Results-wise, Cobb hasn't exactly been Cobb during his rehab, as he allowed five runs and threw 81 pitches over four innings in his last start for the Bulls. Still, the right-hander appears to see the light at the end of the tunnel from his Tommy John surgery that's kept him out since the start of the 2015 season.
"I'm so relieved just to be healthy and just go out there and get my feet wet, and getting an offseason under my belt and getting ready for next year," Cobb said.
Cobb told reporters that every pitcher who has Tommy John surgery goes through different phases during their recoveries.
"You realize that there's hiccups along the way," said Cobb, noting his results "haven't been great."
"But health has been better than I could have expected," he said. "You know, this isn't like riding a bike by any means.
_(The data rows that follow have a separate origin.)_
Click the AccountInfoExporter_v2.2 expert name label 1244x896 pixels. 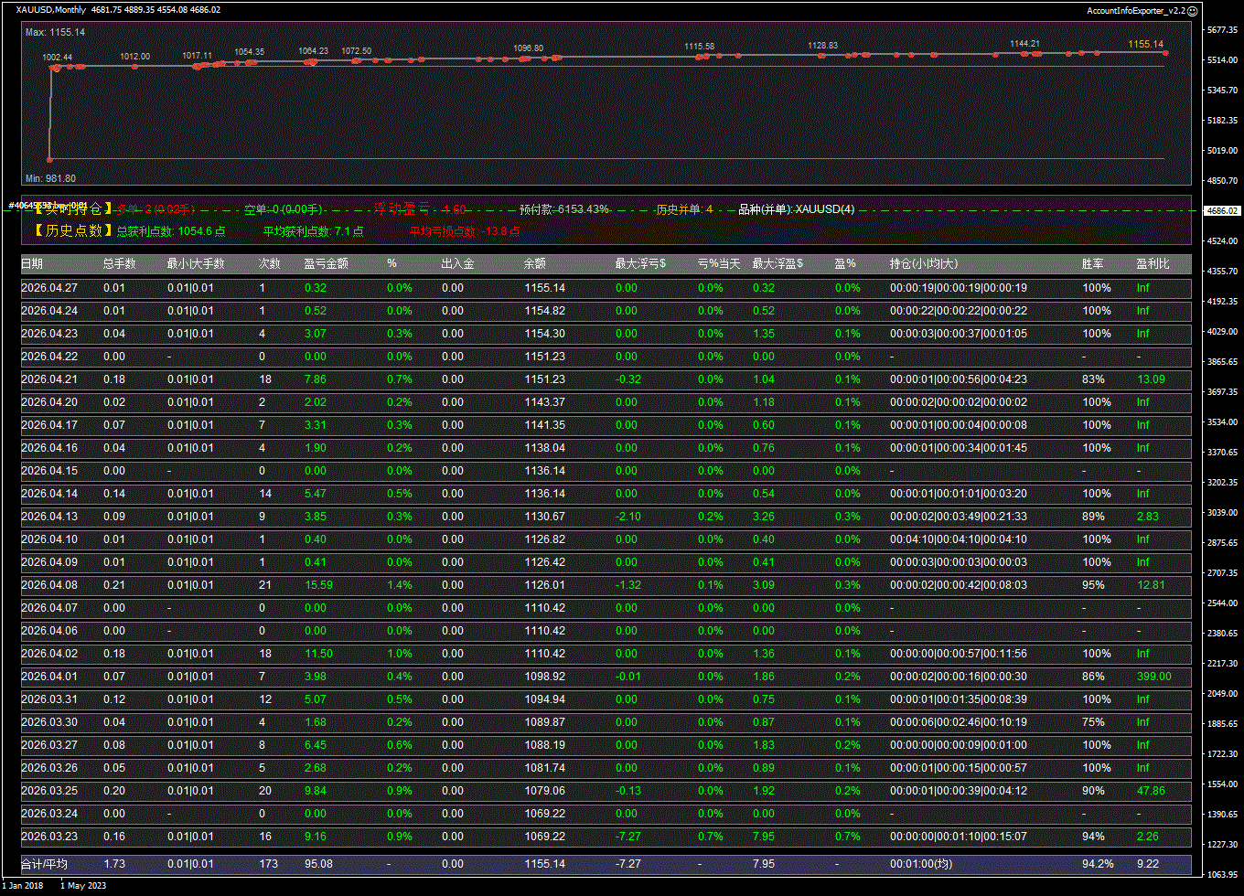tap(1135, 10)
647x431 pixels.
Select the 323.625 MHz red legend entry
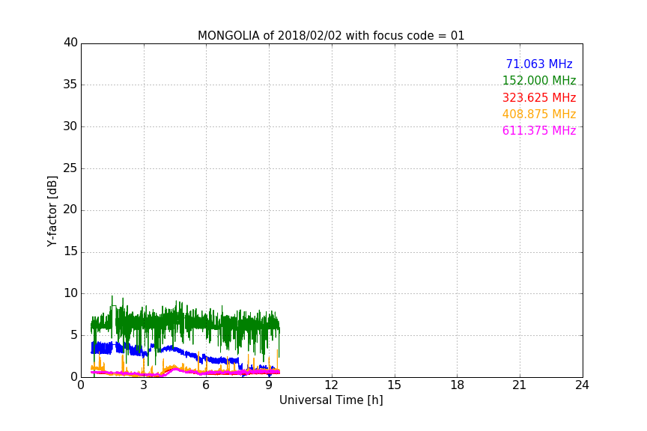(x=539, y=98)
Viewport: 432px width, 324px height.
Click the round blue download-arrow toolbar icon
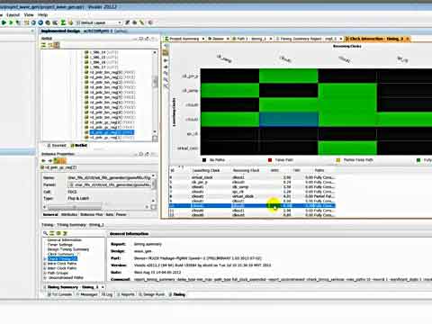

But once you get back in the groove of things, it will be, 'OK, I'm back.' ... You'll just know."
Rays manager Kevin Cash smiled when asked what having Cobb would mean next year if he's back to being his old self. The righty posted a 2.87 ERA over 27 starts in 2014.
"Quite a bit," Cash said. "I haven't been so fortunate to get to see him pitch in person, but you hear what all the staff says about him, what our front office and what our teammates say about him, he's the type of leader that we're looking forward to getting.
"Obviously, coming back from injury is difficult and you have to monitor innings, but he's a guy who goes out there, gives a bunch of innings. He just does everything right. To know that we can pencil in a healthy Alex Cobb is only going to make us better."
Cobb's return, along with that of right-hander Chase Whitley, could prompt the Rays to move to a six-man rotation in September. Not only would that allow the team to use more starters, but it would limit the innings for someone like rookie Blake Snell.